А еще он понимает, что находиться в подчинении у Салима – даже номинально, будучи за океаном, – ему совсем не хочется.
– Как насчет того, что он слишком молод?!
– Вы ровесники.
– Тогда почему я все еще не священник?!
– Потому что, пока я настоятель, в этой церкви у тебя есть возможность стать только трупом, если ты не перестанешь меня утомлять, – размешивая сахар и звеня ложечкой о края чашки, спокойно отвечает епископ.
Некоторое время они сидят молча, пока Эчизен, отпив чаю, не говорит:
– Но на самом деле тебе повезло, Эйдан. – Он поднимает на него взгляд. – Ты вовремя решил посетить родные пенаты.
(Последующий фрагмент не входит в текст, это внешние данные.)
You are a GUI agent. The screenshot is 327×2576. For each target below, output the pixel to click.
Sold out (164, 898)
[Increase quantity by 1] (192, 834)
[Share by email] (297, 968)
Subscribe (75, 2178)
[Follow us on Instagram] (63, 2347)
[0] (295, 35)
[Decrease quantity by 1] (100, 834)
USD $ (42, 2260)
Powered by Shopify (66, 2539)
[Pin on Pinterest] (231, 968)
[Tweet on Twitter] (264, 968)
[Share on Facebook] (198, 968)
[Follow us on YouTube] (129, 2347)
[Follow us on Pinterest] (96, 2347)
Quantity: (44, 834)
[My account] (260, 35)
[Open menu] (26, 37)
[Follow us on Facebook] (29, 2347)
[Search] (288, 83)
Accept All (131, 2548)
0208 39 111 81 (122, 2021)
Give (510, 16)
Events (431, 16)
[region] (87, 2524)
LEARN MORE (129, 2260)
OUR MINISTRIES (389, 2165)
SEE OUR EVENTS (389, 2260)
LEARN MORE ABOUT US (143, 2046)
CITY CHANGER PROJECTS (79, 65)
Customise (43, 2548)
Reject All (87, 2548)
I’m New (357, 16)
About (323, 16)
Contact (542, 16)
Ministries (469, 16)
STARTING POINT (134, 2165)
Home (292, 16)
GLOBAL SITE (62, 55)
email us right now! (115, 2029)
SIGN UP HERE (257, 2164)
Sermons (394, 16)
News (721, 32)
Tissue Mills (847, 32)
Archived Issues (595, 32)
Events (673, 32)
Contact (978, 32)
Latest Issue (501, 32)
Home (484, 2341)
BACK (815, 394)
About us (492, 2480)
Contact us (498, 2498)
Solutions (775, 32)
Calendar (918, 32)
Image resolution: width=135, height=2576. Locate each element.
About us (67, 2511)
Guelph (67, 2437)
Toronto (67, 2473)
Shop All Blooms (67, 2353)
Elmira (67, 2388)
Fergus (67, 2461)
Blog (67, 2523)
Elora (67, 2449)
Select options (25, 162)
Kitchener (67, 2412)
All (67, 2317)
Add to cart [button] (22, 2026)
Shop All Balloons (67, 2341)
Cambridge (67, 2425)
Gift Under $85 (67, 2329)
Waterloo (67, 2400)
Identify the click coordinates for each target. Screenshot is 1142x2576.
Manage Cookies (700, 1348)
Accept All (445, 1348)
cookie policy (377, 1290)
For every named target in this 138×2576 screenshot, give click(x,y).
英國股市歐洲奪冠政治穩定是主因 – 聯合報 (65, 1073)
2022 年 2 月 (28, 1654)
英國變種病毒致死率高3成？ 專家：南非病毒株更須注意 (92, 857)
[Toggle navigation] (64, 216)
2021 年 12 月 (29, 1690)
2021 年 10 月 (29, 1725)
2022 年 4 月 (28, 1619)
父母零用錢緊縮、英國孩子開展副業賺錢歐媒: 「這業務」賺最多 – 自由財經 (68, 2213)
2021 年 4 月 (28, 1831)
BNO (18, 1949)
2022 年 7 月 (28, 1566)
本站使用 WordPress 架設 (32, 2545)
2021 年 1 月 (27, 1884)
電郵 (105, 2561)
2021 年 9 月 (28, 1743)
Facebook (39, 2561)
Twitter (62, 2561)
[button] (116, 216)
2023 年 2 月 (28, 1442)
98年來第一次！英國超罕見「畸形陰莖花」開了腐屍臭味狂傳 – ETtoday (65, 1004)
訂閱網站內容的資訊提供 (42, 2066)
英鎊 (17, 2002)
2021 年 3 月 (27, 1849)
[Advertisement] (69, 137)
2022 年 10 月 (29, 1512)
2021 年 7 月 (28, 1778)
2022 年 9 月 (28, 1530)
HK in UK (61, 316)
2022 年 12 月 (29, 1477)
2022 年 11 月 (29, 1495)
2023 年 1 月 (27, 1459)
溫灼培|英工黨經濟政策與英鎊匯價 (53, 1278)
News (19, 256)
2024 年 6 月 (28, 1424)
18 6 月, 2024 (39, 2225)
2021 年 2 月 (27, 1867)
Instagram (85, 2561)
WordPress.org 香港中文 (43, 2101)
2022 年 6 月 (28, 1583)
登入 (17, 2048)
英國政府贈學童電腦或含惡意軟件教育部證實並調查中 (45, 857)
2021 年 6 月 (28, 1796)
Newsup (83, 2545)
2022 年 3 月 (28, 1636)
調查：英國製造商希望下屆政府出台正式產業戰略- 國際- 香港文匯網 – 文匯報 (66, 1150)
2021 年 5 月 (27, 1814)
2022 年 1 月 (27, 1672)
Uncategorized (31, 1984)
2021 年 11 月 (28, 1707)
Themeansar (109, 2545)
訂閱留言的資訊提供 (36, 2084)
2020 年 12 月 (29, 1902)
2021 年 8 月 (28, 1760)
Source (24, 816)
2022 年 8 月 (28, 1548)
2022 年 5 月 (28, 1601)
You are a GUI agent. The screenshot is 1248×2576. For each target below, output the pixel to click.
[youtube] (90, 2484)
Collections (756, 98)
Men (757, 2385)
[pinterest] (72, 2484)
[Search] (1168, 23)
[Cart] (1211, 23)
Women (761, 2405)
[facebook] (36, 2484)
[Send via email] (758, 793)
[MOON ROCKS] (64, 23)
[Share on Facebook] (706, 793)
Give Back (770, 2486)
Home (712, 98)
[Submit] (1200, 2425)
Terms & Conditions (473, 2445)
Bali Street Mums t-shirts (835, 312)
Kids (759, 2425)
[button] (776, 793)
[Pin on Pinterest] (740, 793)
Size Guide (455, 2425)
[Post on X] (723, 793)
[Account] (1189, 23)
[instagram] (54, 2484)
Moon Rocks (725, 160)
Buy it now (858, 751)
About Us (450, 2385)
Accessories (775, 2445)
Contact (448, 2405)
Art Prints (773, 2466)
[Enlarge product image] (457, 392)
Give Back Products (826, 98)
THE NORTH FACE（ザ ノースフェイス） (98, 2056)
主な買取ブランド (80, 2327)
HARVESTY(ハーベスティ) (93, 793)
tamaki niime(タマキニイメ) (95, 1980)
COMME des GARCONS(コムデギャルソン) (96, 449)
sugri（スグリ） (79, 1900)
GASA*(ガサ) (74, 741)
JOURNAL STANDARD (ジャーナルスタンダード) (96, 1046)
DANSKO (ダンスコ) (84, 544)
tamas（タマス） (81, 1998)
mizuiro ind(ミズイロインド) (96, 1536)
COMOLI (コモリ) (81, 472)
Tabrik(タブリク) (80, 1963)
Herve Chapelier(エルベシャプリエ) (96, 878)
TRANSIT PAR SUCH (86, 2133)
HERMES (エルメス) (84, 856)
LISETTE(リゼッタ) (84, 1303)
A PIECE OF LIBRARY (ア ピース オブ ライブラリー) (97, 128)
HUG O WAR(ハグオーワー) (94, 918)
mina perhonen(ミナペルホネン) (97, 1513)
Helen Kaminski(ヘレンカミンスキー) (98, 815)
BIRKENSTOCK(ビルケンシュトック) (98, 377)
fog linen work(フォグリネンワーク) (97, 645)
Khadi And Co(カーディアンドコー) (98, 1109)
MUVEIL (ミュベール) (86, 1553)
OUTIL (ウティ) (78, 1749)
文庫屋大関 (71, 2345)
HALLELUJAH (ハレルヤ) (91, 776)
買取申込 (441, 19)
У меня есть для тебя работа.
Звучит подозрительно, думает Рид. И мало того что подозрительно, так он еще и прекрасно понимает, что слово «работа» не подразумевает оплаты: естественно, он будет батрачить на этот церковный карнавал, чтобы отдать должок.
Тем не менее он решает сделать хорошую мину при плохой игре.
– Вещайте, монсеньор, – залихватски закидывает ногу на ногу Рид, убедившись, что никто не собирается простреливать ему коленные или любые другие полезные суставы. По крайней мере, пока. – Салим вкратце рассказал мне, что почем. Хотите поучаствовать в гонке за мифическими сокровищами?
Эчизен бесшумно отпивает из чашки и нейтрально спрашивает:
– Мифическими? Ты не веришь, что клише существуют?
– Ну хотя бы вы не начинайте, – Рид посмеивается. – Конечно, ребята под впечатлением и вдохновлены идеей, но вы-то понимаете, с какой вероятностью это окажется пустышкой?
– Ты когда-нибудь слышал про Маркуса Глиндона? – неожиданно спрашивает Эчизен, сцепляя пальцы в замок и кладя на них подбородок. Маленький, с редкими седыми волосами, с безобидным лицом и ласковым голосом, он кажется добрым дедушкой из дома престарелых, а Лестари – его заботливой сиделкой. Только вот, поведясь на этот обман, можно было лишиться очень многого. Даже жизни.
В конце концов, со времен Ветхого Завета церковь всегда была самым большим филиалом лжи.
– Думаю, понимаю, о ком вы, – расплывчато отвечает Рид, который слыхом не слыхивал ни про какого Маркуса Глиндона.
– В седьмом году Маркус произвел четырнадцать миллионов монет номиналом в один фунт стерлингов. В Британии, естественно. По статистике, до сих пор каждая сороковая однофунтовая монета является подделкой. Причем подделкой, практически неотличимой от оригинала, – они до сих пор изымают лишь по несколько случайно найденных монет, и то после десятка экспертиз.
– Талантливый парень, – присвистывает Рид. – Кажется, припоминаю. Его же посадили?
– Я не к тому, – кашляет Эчизен. – Маркус Глиндон был учеником Карла Гринберга. Он использовал его недоработанные прототипы и технологию и адаптировал их под производство британской валюты. А сам Карл, позволив Маркусу протестировать свои разработки, занялся американскими долларами.
– Да, да, вот про это я и слышал. Приехал в Джакарту, как-то наладил здесь производство, а потом почему-то исчез, пустив на рынок свои драгоценные оттис…
– Мы наладили здесь производство, – говорит Эчизен, перебивая его. – Вместе.
Рид переспрашивает абсолютно идиотским тоном:
– В смысле?
– Я, – повторяет епископ. Кажется, ему нравится недоумение на лице бывшего подопечного, – и Карл. В прошлом феврале он прилетел в Джакарту, а четыре месяца назад мы запустили первые печатные станки.